Our system is having a problem with too much files, which is used in a webapp which should be using all the time. That mean the files cannot be deleted and there are too much of them, making the system(which is a windows) slow. We would like zip up the files, and when the file is request, we unzip the particular file out.
I've try the java ZipFile class, and the performance is not good enough, because there will be many people using the webapp and they will request the files. From my observation, the unzipping action require time between 0.5 secs to 2 secs, and when there are too much user, the system cannot catch up to them.
For example, I've use a Jmeter to simulate a situation where 30 user use the system, with a random delay between 0.3 secs to 0.6 secs. Although I doubt there may not be so much requests, I cannot know for advance that how many people will use the webapps. I would like to ask you guys, is there any other method to solve this problem?
Thanks in advance!!
P.S. If any 3rd party library is need, it must be free!
P.S. Because the number of files is just too much, and it hang the machine. We would like do this : zip up 2000 file into a zip file, then the number of files will decrease and hope the system won't hang anymore, and when need, we unzip some file out.
Okay, here's some thoughts. It appears to me that your core problem is the slowness of your system and that you're trying to fix it by compressing the files and decompressing them on demand. Then you've found that the decompression is too slow and you need a faster way to do that.
Now I'm not entirely certain why you think this compression will speed things up instead of making things slower.
I would go back to the original problem and work more on solving that. Why is the number of files making your system slow? If you can figure that out, you can fix it in a way that doesn't involve things going even slower.
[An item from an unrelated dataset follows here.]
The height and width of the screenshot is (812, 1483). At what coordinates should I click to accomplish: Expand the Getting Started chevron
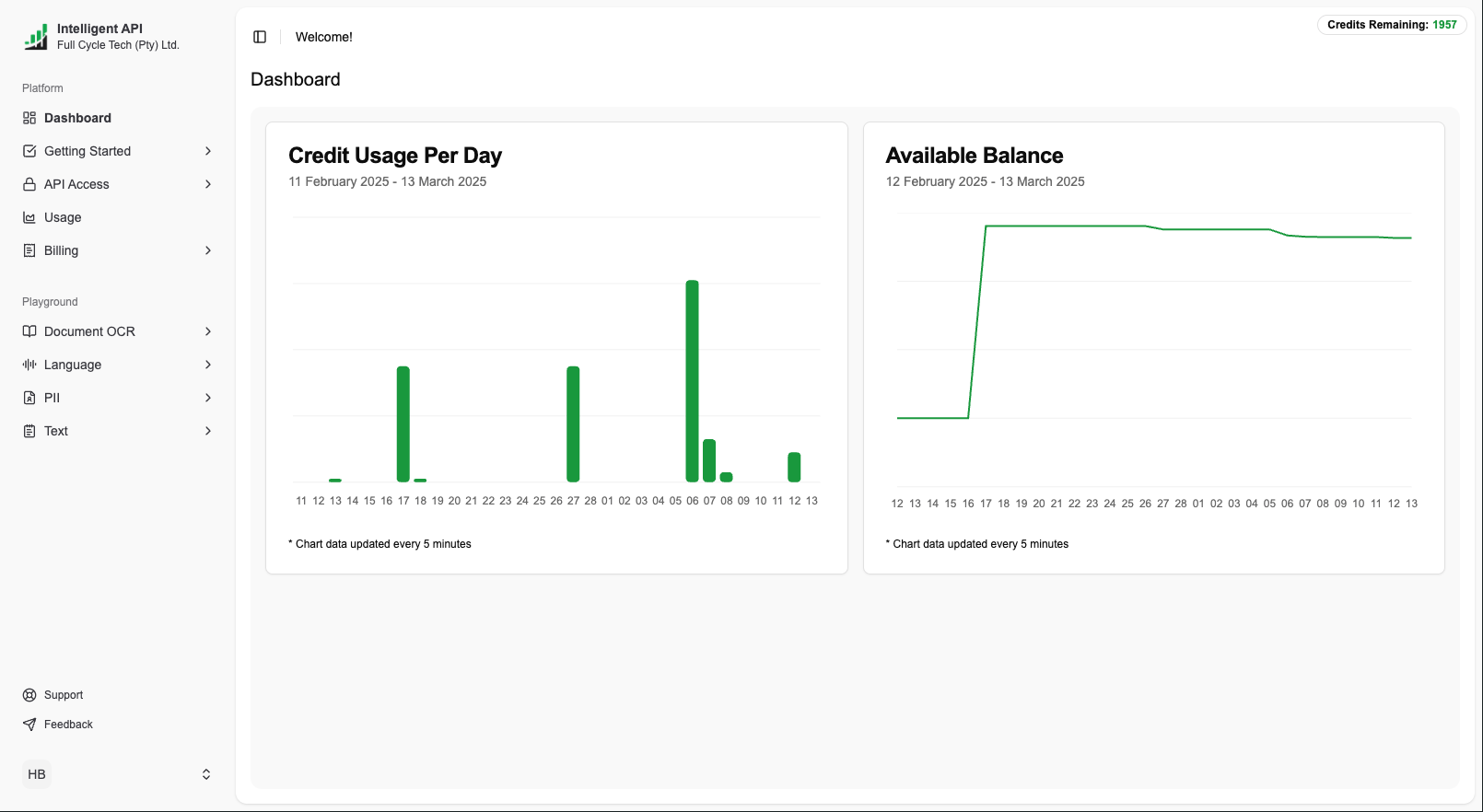(x=208, y=151)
If it's an issue with too many files in a directory, think about splitting into multiple directories. But I have no idea whether NTFS even has that problem (FAT did). For example, if you have a directory with files for every minute of the last ten years (five million files), you can split them into day directories (three and a half thousand directories with fifteen hundred files in each).
Compression won't reduce the number of files, just the space taken by them.
If it's an issue with the number of files on the system (rather than in a directory), there are plenty of ways to split files between systems as well. Example, hive off 10% of the entire file set to ten different machines and forward incoming requests for a specific file to the relevant machine.
But, I have to say, I've seen Windows machines handle absolute bucket-loads of files so I'd be very surprised if the problem lay there. I think you're probably just going to have to track down what's actually causing your "hangs".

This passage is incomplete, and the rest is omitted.